Exercise objective
If a line of the records contains the string "computer", copy it out.
[[ Recorded information, beginning ]]
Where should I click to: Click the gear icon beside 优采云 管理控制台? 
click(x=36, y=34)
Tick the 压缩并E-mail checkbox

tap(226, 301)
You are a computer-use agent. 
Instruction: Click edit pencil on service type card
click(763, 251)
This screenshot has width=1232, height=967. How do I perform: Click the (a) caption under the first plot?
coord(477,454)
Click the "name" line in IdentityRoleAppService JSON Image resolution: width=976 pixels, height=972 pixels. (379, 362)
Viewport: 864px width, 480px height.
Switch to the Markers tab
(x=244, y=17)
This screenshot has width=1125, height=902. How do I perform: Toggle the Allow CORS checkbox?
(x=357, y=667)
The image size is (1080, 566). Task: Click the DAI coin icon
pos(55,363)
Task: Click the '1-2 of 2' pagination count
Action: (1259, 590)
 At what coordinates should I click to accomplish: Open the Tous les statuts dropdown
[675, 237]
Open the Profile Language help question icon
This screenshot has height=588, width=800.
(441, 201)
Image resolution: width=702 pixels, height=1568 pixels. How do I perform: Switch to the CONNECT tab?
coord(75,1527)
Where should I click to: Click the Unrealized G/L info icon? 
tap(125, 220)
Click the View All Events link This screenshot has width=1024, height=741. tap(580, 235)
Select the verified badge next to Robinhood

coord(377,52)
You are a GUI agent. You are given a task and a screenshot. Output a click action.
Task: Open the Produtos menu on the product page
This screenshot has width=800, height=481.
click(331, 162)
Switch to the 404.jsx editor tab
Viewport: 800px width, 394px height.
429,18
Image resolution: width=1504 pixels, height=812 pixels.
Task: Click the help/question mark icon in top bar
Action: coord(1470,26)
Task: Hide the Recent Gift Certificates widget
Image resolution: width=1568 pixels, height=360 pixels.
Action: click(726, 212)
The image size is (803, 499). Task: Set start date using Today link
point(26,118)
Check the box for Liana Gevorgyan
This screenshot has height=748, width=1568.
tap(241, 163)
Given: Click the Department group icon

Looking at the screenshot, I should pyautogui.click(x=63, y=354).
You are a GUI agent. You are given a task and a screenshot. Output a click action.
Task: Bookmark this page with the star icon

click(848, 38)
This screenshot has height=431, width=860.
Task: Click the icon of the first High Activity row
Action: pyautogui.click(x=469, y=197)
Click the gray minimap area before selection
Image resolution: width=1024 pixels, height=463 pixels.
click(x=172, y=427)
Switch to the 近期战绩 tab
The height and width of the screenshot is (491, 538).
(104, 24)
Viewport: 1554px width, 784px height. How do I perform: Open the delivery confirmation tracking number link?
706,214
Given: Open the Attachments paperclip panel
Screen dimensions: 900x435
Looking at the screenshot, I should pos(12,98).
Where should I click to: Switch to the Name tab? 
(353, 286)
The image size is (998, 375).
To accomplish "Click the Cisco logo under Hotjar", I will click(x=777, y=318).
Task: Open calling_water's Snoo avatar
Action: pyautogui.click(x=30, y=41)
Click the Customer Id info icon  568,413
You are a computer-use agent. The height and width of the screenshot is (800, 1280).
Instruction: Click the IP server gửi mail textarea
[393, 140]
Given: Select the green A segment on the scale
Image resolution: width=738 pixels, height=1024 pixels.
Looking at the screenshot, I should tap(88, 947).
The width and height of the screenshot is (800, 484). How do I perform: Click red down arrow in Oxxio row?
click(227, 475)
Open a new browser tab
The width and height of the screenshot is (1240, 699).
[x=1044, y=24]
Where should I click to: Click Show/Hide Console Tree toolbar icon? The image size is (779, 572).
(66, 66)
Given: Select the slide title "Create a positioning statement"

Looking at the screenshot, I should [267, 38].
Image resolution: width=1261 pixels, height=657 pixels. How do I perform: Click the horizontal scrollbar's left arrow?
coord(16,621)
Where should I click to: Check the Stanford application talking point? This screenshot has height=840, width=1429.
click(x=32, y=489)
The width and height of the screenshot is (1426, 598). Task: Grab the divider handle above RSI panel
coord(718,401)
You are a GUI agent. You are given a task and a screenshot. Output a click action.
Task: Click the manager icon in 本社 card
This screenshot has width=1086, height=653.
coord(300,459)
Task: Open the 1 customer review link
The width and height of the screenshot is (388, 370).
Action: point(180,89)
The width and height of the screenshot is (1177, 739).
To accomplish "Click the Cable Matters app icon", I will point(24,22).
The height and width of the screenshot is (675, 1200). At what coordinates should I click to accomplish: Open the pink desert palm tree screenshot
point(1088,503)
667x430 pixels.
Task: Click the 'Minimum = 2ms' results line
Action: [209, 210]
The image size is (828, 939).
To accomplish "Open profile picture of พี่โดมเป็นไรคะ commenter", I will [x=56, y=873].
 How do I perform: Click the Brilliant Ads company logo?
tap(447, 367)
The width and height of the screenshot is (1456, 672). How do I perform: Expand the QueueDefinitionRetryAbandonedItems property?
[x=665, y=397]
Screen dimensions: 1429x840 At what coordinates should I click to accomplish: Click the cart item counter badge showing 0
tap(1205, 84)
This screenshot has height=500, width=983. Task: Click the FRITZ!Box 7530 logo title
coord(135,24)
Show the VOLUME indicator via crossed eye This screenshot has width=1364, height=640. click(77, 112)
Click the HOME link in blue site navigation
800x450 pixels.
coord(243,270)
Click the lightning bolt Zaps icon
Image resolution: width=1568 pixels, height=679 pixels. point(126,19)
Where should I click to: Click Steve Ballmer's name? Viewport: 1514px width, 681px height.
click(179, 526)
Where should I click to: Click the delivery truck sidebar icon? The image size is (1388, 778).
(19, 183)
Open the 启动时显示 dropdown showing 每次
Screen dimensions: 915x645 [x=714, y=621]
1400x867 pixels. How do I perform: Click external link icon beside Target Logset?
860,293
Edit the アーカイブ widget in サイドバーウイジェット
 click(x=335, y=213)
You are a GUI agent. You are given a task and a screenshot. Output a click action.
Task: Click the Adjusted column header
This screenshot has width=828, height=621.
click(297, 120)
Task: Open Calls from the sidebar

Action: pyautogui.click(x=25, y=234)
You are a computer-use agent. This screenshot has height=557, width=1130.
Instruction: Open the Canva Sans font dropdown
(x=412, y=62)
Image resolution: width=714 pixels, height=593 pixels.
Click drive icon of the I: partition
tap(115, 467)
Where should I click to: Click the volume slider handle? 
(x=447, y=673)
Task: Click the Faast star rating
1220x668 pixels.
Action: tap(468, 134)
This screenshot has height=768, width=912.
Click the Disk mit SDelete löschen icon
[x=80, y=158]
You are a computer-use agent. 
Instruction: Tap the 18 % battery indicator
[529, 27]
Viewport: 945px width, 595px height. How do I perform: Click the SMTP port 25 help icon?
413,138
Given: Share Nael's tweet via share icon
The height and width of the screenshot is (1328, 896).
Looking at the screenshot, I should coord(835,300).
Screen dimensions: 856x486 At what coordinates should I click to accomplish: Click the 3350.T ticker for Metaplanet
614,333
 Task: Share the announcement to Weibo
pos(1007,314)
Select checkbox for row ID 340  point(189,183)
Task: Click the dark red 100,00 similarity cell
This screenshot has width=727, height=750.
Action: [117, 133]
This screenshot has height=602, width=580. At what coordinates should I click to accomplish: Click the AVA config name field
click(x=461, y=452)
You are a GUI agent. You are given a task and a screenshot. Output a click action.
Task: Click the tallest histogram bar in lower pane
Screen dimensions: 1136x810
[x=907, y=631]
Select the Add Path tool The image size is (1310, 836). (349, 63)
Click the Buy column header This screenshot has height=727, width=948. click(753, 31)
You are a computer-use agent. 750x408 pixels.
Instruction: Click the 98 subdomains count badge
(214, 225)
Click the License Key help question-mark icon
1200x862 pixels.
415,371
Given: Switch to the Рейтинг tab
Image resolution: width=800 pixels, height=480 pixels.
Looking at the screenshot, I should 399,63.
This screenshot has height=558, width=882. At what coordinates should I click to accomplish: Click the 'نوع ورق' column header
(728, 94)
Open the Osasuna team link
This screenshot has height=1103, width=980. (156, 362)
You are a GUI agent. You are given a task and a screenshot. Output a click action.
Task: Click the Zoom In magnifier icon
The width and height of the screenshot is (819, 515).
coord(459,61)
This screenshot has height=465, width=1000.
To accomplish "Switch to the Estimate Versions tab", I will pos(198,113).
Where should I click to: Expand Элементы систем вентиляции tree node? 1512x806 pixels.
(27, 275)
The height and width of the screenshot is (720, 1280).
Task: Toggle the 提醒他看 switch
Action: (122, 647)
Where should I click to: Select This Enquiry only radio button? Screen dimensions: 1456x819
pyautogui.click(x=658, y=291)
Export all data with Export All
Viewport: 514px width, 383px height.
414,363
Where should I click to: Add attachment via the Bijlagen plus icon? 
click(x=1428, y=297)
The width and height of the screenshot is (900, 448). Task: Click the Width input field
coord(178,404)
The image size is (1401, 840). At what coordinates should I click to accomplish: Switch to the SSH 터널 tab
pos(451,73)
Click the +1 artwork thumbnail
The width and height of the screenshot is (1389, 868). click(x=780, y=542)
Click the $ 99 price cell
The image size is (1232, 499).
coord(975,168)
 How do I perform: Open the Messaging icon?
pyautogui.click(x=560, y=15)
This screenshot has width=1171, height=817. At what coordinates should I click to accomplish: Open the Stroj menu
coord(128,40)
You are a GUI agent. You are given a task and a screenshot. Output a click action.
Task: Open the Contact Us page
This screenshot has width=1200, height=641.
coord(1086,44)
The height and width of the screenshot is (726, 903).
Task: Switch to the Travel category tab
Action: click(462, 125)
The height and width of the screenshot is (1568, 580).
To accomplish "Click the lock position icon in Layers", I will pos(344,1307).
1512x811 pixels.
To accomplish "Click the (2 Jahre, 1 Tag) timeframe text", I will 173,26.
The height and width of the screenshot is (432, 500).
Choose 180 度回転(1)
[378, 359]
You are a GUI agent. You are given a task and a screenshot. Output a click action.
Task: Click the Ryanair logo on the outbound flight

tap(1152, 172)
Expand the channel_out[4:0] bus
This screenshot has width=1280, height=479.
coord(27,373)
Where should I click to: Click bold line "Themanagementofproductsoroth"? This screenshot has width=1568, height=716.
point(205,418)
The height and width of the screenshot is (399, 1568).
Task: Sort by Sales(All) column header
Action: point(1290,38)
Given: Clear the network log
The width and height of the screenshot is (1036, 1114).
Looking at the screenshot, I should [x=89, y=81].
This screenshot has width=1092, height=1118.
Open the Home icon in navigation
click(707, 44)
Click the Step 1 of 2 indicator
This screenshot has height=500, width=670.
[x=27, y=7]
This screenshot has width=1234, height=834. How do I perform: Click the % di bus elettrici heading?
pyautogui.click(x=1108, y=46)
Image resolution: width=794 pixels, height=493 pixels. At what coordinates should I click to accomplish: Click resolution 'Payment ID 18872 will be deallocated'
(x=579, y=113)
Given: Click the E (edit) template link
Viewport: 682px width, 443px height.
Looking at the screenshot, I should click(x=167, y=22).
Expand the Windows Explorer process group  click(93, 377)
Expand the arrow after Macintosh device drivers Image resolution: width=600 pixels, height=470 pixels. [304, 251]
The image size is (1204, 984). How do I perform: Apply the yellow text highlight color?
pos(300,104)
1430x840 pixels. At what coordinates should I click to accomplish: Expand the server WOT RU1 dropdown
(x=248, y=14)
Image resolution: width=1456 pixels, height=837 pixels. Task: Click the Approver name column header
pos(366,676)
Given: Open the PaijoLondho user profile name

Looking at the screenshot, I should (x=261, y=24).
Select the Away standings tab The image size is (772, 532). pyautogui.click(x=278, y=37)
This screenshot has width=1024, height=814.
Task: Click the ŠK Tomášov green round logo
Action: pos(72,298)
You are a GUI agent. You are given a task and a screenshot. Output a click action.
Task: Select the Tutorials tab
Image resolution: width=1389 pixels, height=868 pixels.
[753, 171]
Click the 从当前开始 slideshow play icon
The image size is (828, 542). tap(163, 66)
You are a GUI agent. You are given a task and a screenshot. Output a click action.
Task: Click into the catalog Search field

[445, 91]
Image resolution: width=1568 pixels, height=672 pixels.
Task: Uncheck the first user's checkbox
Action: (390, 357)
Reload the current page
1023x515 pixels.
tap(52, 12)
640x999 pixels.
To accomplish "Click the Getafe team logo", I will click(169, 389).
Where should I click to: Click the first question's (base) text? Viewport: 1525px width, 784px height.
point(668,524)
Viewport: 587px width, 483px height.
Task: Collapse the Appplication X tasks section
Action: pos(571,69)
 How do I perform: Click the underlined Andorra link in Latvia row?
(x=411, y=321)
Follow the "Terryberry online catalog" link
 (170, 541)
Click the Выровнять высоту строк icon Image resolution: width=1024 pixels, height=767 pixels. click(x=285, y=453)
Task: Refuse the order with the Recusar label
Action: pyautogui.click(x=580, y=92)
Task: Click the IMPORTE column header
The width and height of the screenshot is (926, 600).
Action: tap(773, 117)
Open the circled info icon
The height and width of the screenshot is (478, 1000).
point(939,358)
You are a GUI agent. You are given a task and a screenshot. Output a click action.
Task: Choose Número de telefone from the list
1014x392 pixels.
[[ Recorded information, end ]]
Response area
You are a computer-use agent. 
You are a computer-use agent. The height and width of the screenshot is (800, 1280).
You are a computer-use agent. This screenshot has height=557, width=1130.
You are a computer-use agent. 
You are a computer-use agent. 750x408 pixels.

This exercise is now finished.